All’interno, oltre al romanzo nella traduzione di Katia Bagnoli, sono presenti un’introduzione inedita firmata da Gaiman e un testo di McKean e 12 disegni originali, di cui tre a doppia pagina; a proposito dei quali, in una recente intervista, lo stesso McKean ha dichiarato che ha cercato di adattare il testo alla mentalità di un lettore: “Non mi piace semplicemente replicare scene del libro che sono completamente coperte dal testo. Mi piacciono le immagini per contribuire a tutta l’esperienza del libro, per aggiungere ad esso, per commentare su di esso […] mi sono concentrato sulle aree distorte e fantastiche della storia.

Ecco una piccola selezione delle opere d’arte che saranno incluse nell’edizione:

Questo libro è il romanzo (quasi) perfetto, un must have per la propria libreria.

Riepilogo

Titolo: American Gods
Titolo originale: American Gods
Autore: Neil Gaiman
Casa Editrice: Mondadori – Collana Draghi
Pagine: 560
Prezzo: € 30,00

Valutazione: ✐✐✐✐

Biografia dell’autore

NEIL GAIMAN, nato in Inghilterra nel 1960, vive negli Stati Uniti.

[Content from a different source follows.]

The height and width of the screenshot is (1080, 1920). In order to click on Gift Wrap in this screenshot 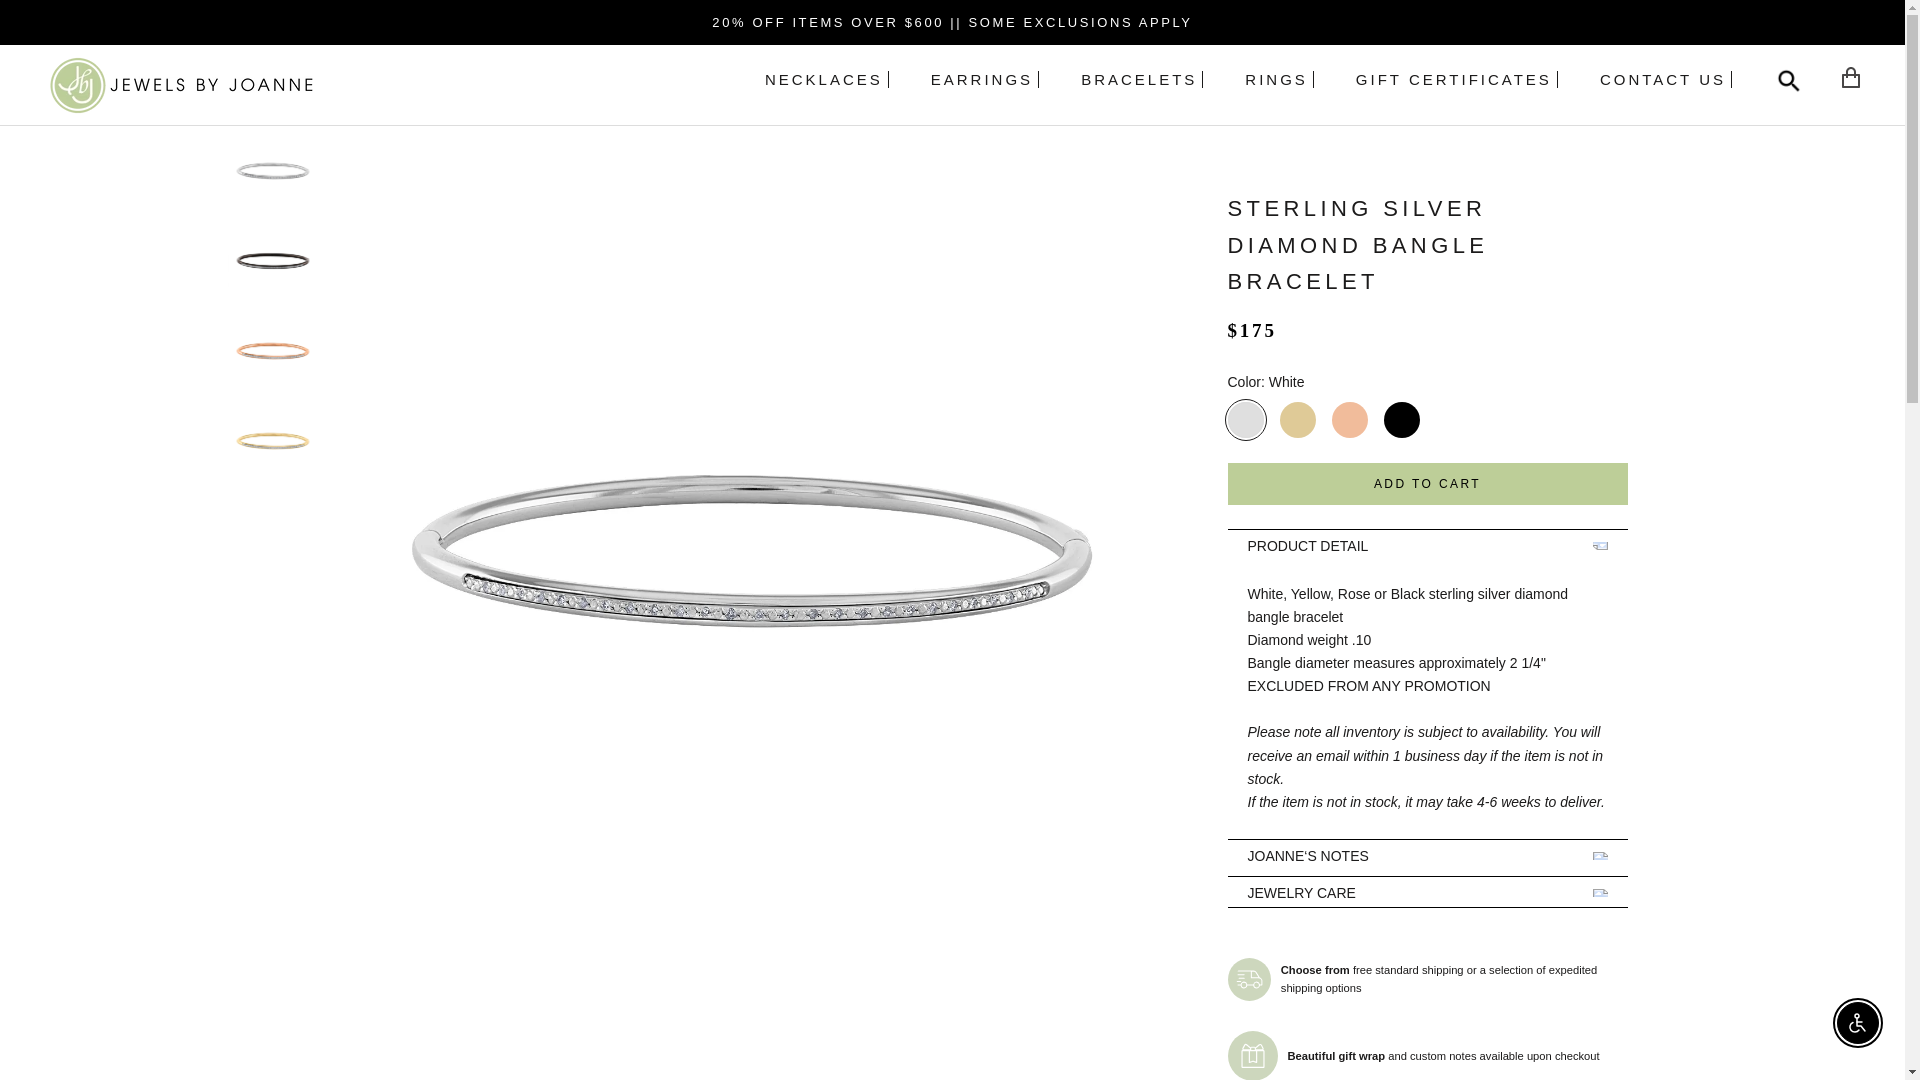, I will do `click(1665, 79)`.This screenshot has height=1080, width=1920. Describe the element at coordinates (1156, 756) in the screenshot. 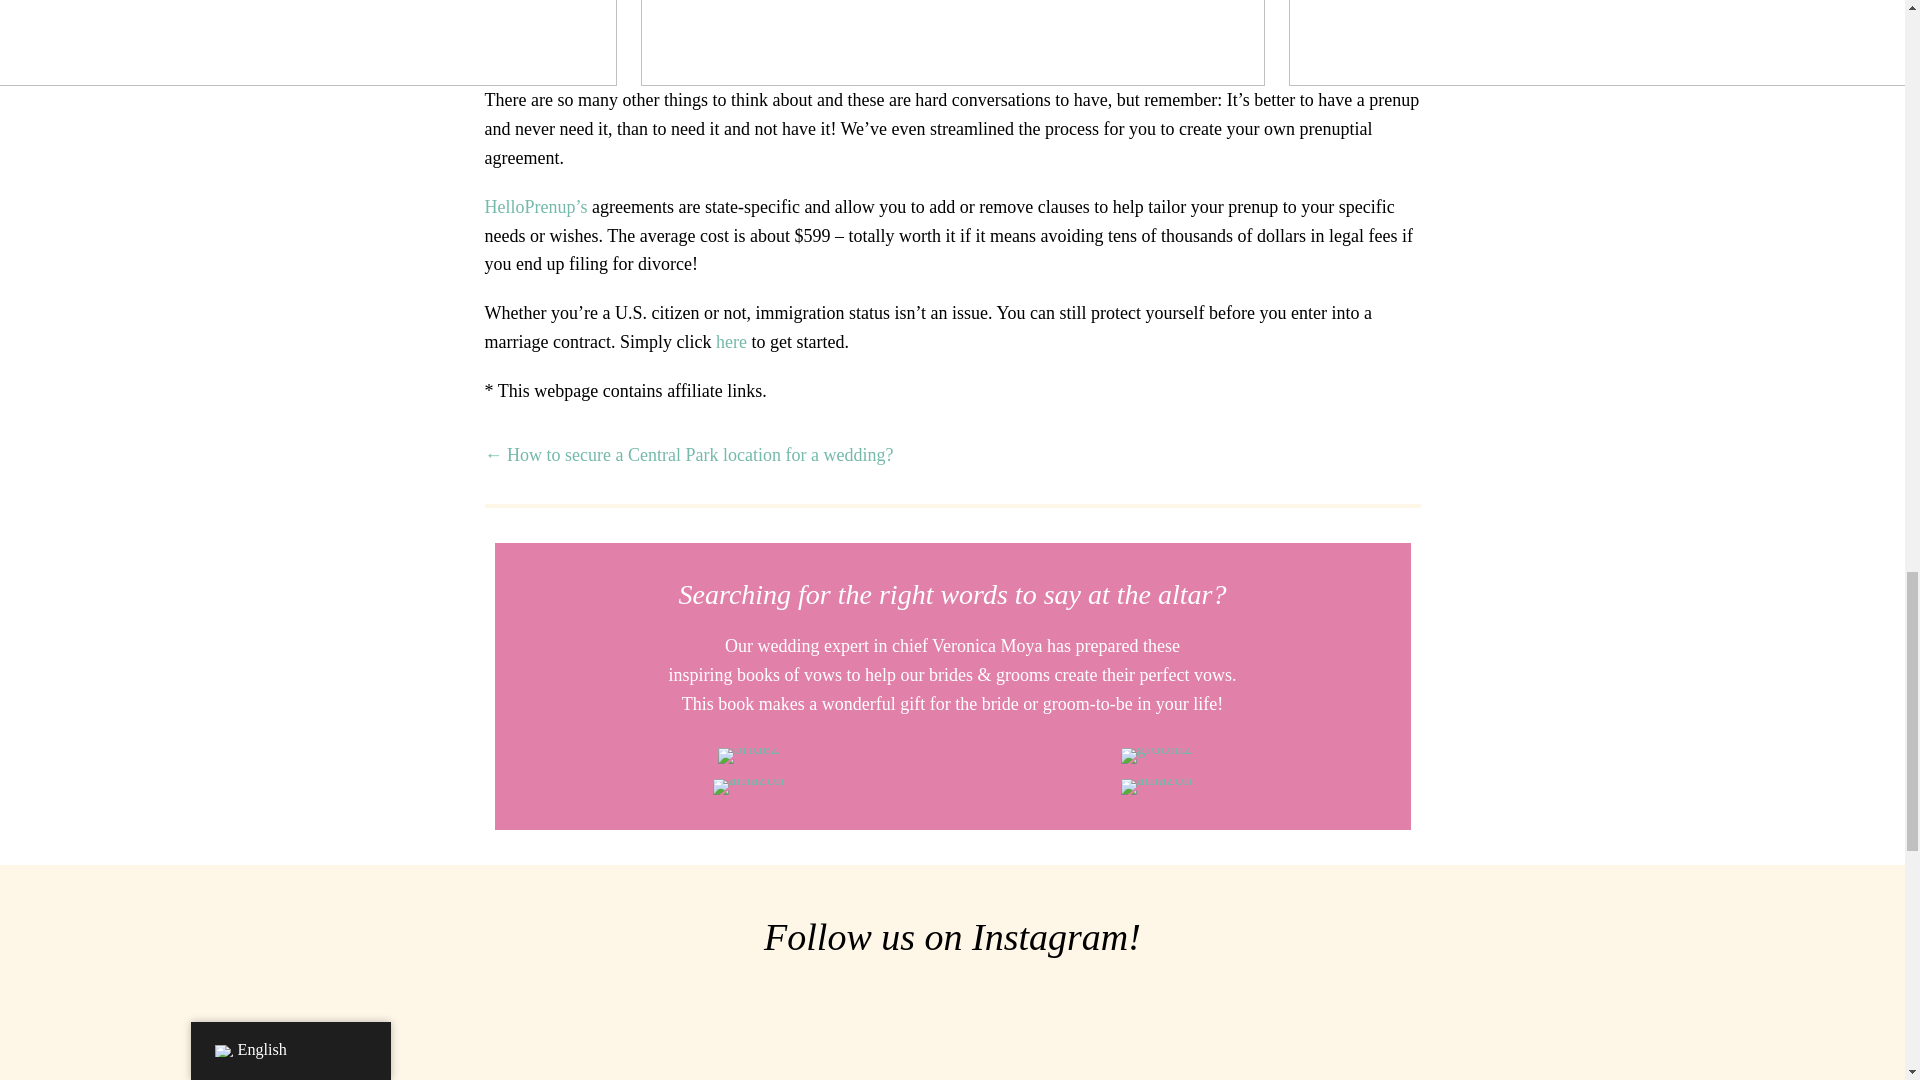

I see `groom2` at that location.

Tra i massimi autori di narrativa fantastica contemporanea, è un artista dalle molte facce: giornalista legato al mondo del rock, autore di raffinati graphic novel, sceneggiatore televisivo e scrittore. Nel corso della sua carriera ha ricevuto diversi premi: tra i più importanti, la Newbery e la Carnegie Medal per Il figlio del cimitero e l’Hugo Award per il romanzo American Gods, da cui nel 2017 è stata tratta una serie tv. Ha scritto numerosi racconti e romanzi per ragazzi di grande successo, fra cui gli indimenticabili Coraline e Stardust.